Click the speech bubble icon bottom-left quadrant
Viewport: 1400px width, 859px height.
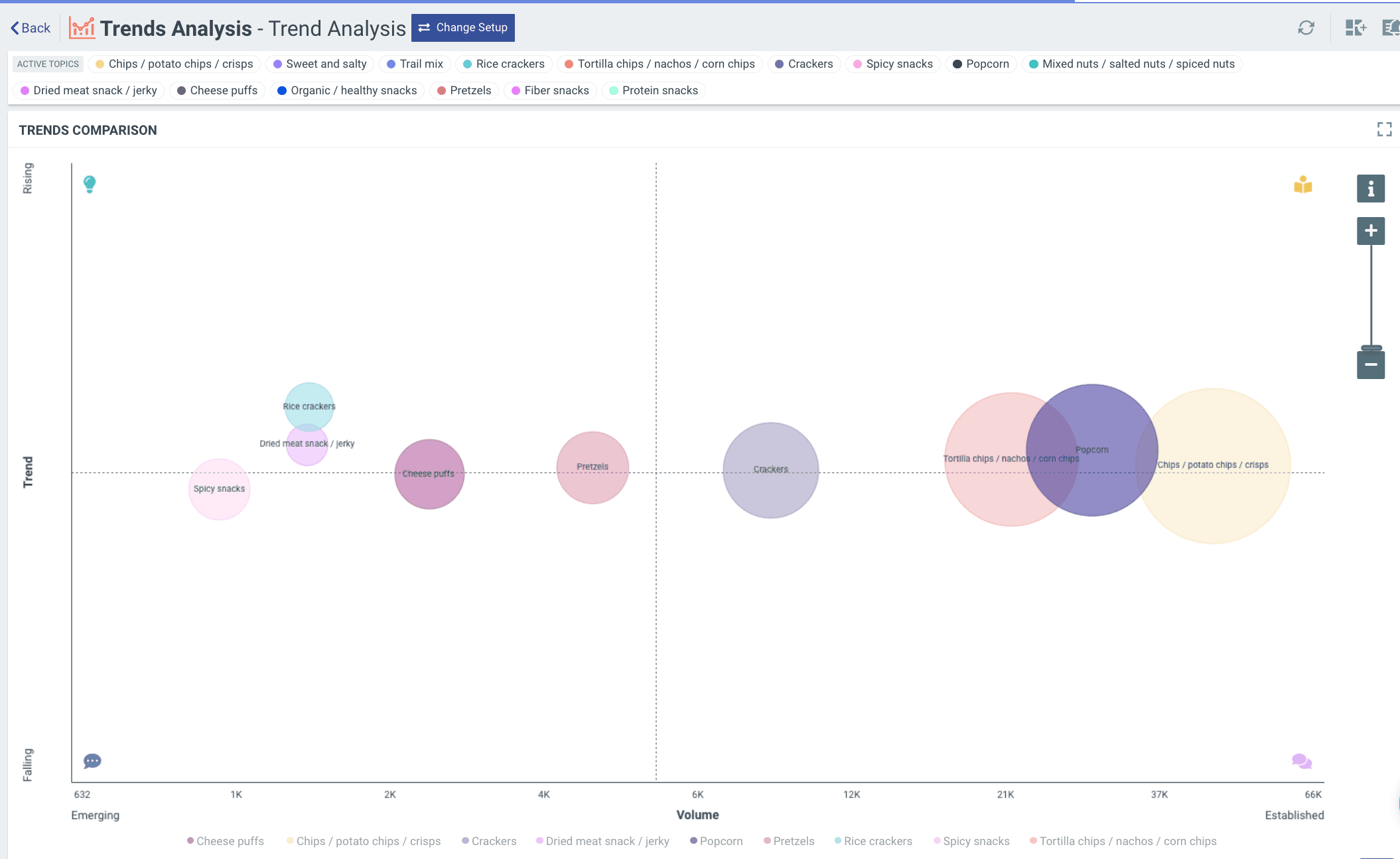coord(92,761)
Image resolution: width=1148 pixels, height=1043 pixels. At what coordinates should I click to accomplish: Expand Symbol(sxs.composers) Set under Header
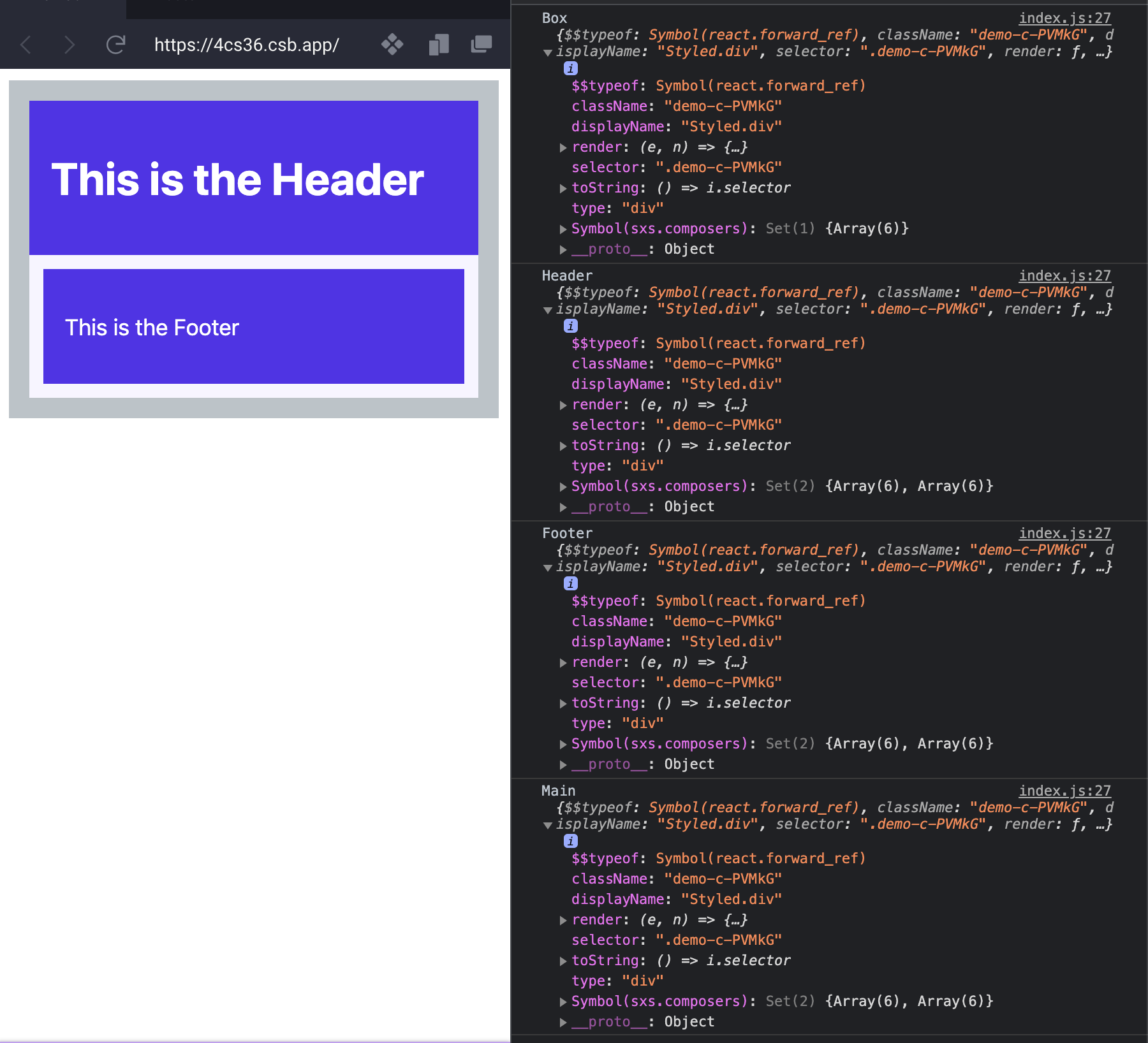point(563,485)
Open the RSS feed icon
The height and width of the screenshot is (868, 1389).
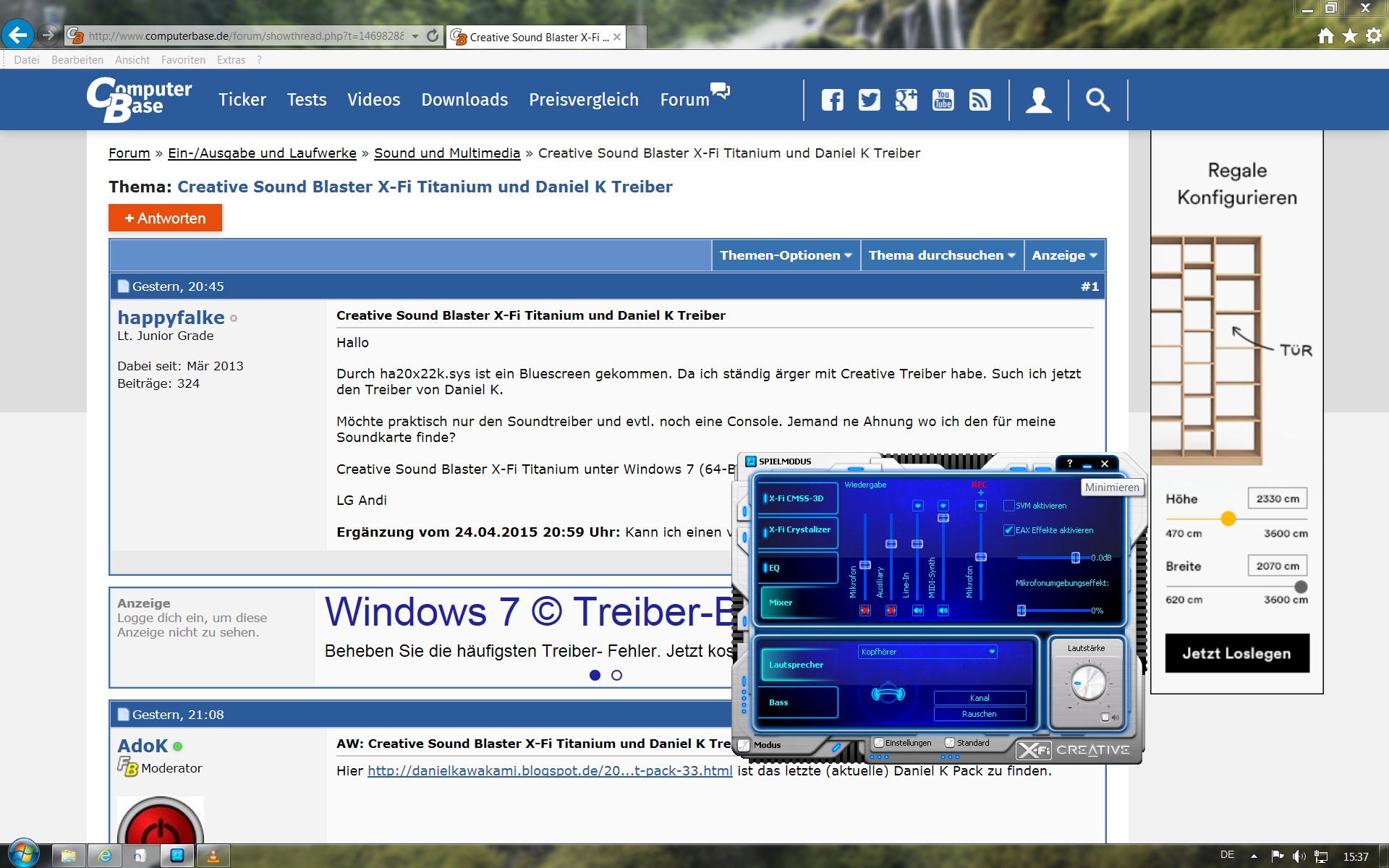(980, 100)
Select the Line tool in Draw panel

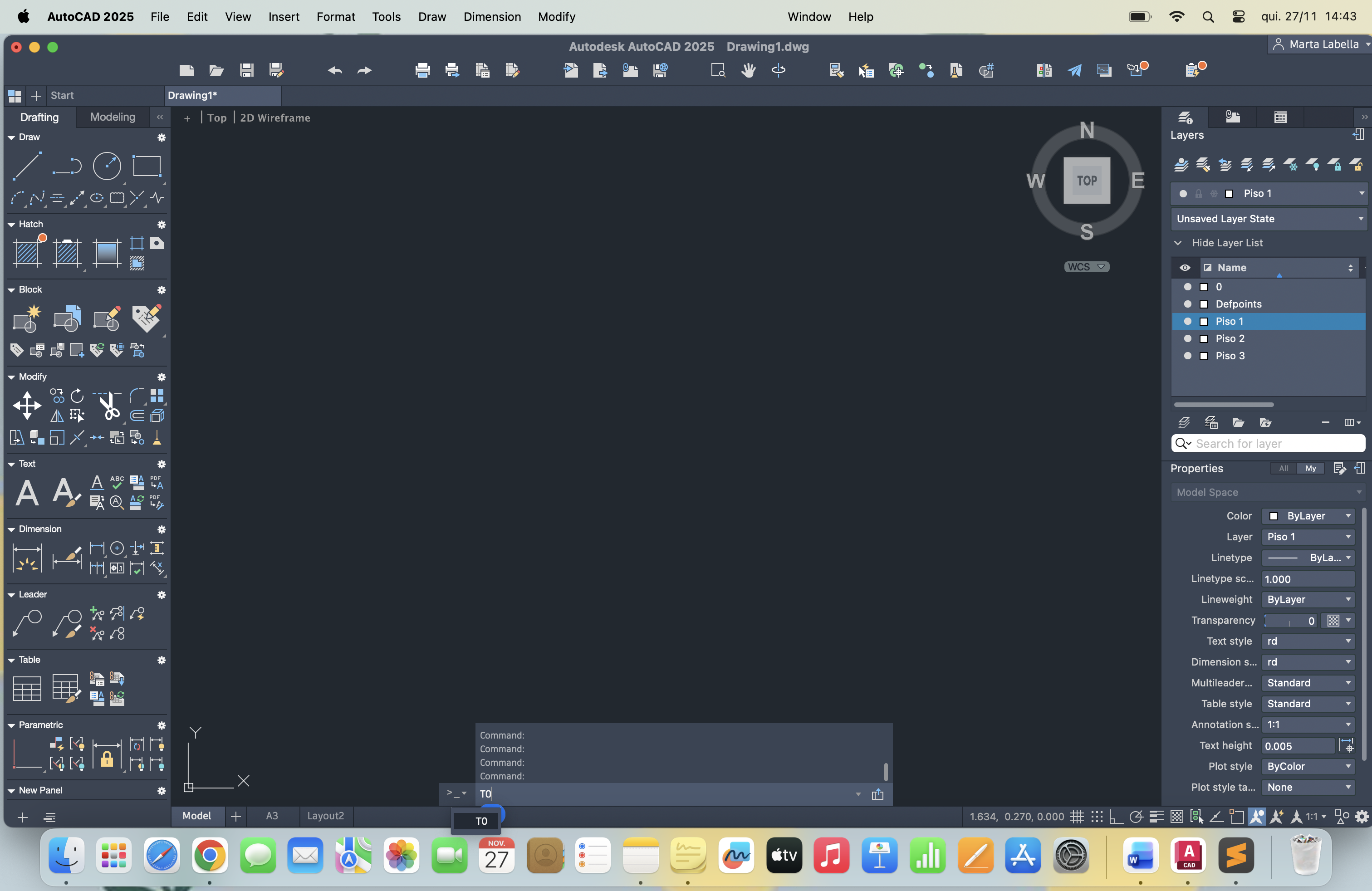tap(26, 166)
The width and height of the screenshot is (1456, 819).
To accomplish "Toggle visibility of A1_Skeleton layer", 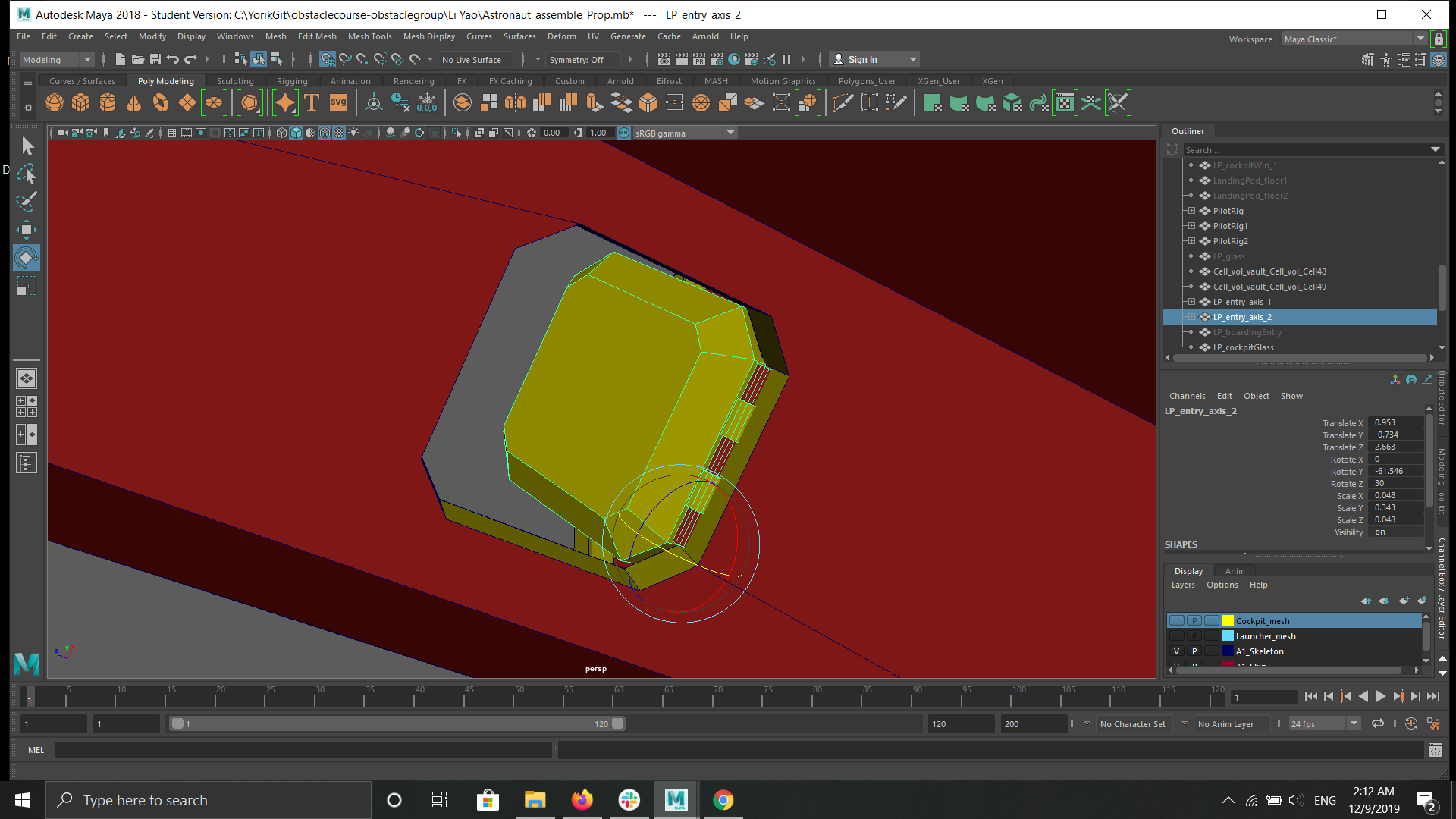I will coord(1176,651).
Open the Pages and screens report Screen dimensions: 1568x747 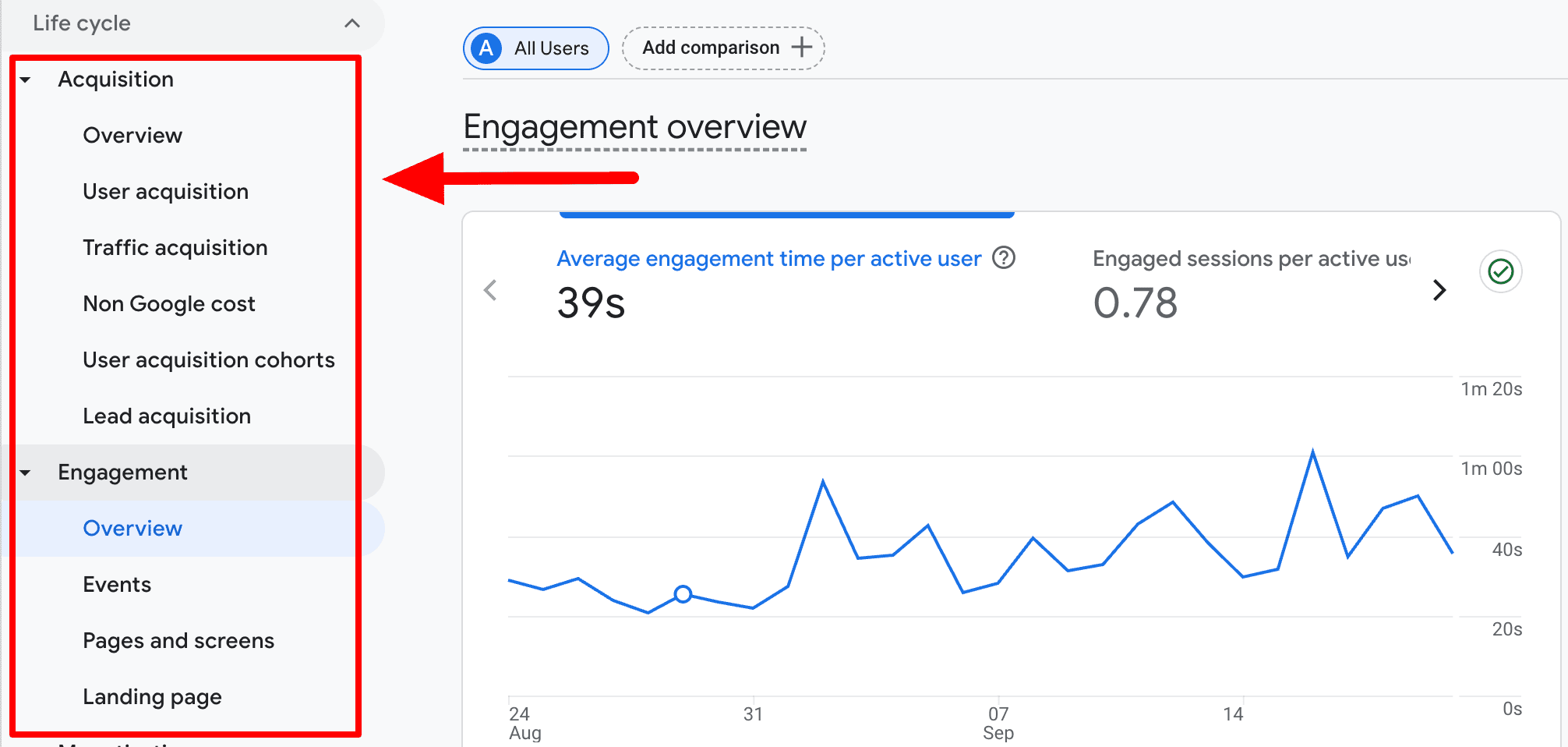click(178, 640)
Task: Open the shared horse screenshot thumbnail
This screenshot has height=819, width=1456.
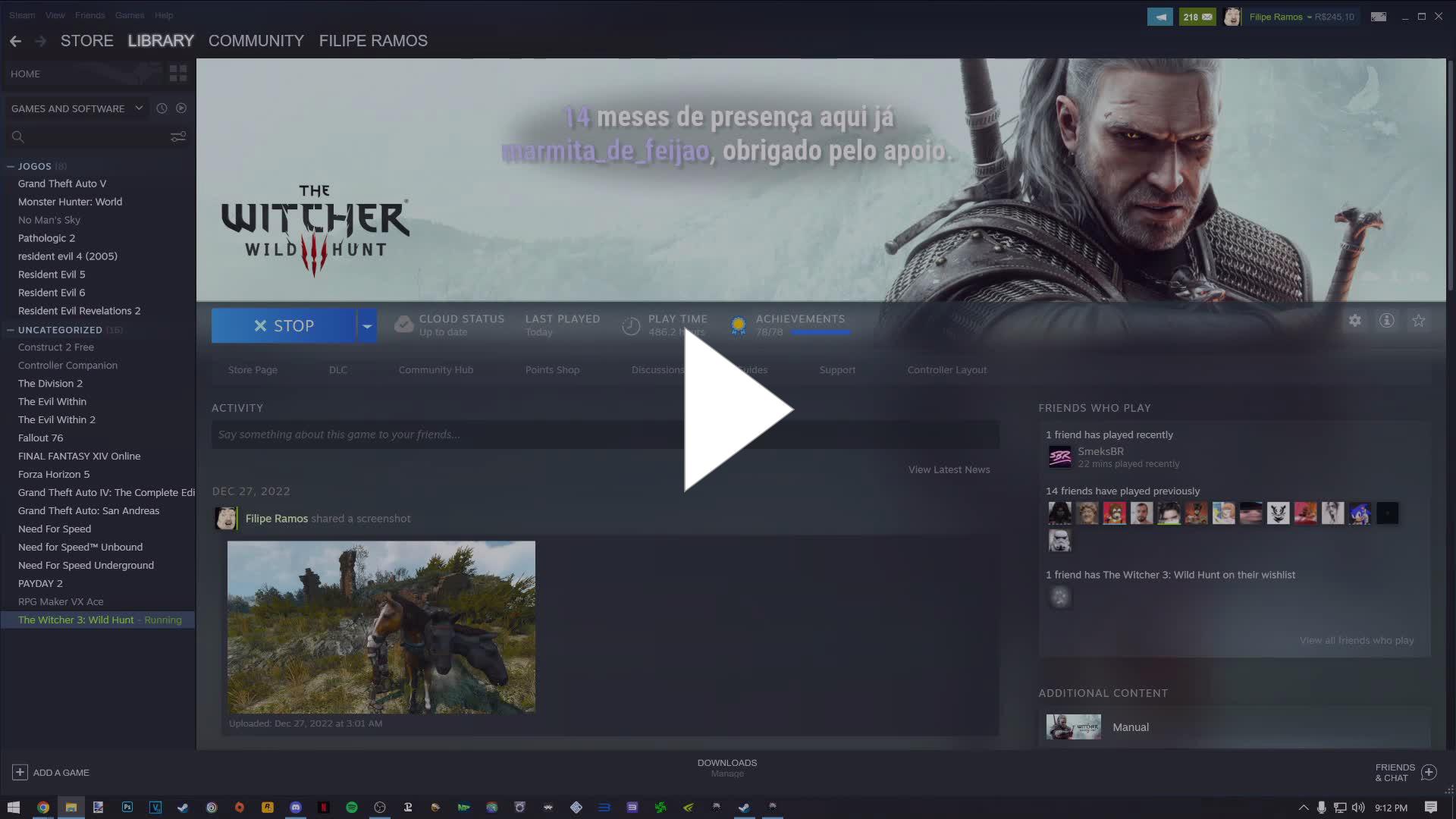Action: pos(381,626)
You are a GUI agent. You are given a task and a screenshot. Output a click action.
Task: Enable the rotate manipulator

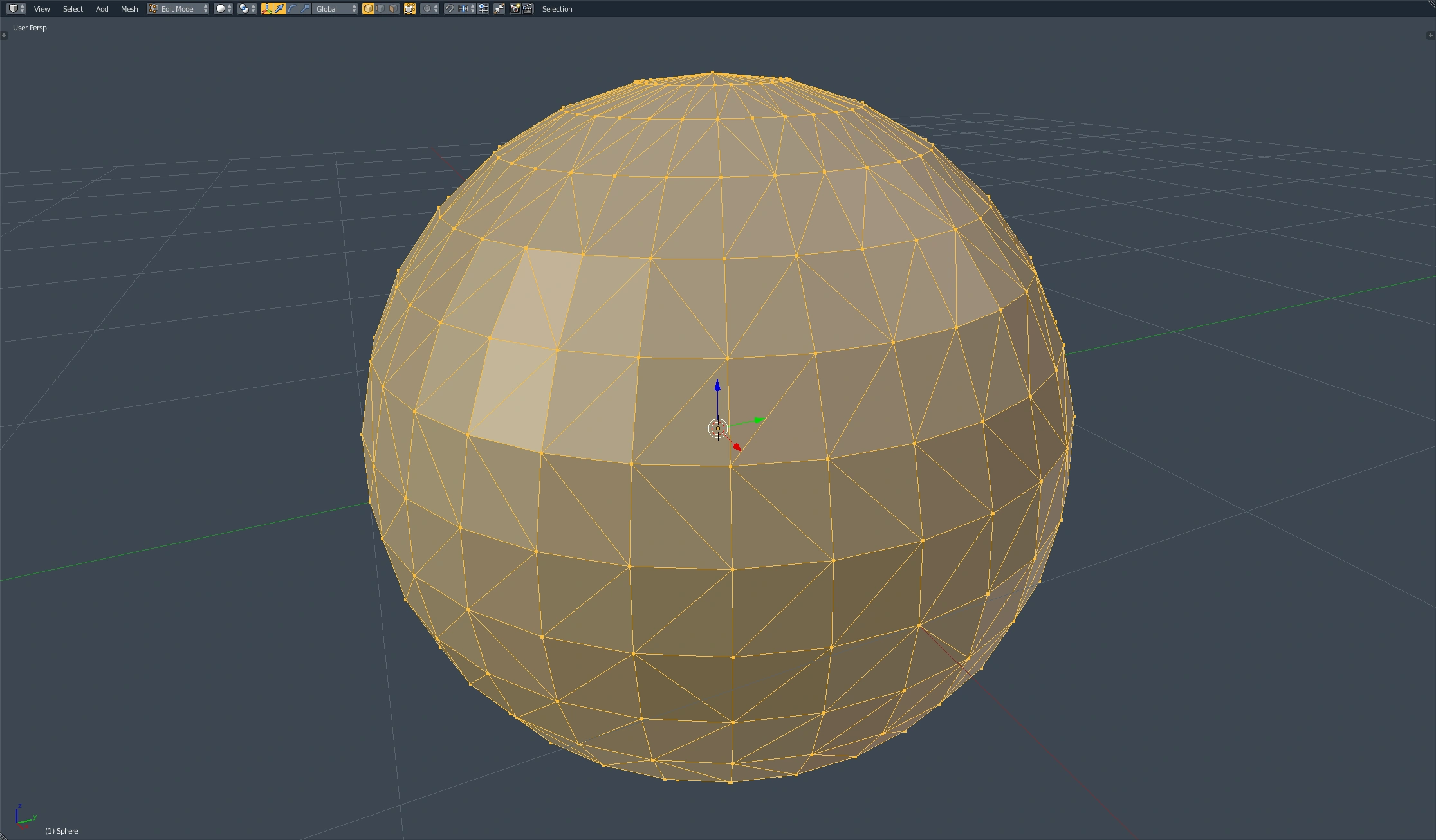coord(293,9)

- [TASK DIRECTIONS] Both ends included, copy the lines from the one holding "This screenshot has height=819, width=1456." to the last line of the entries exactly, with all pictures left out.

- [TASK SOLUTION]
This screenshot has height=819, width=1456.
Action: pos(381,626)
You are a GUI agent. You are given a task and a screenshot. Output a click action.
Task: Enable the rotate manipulator

coord(293,9)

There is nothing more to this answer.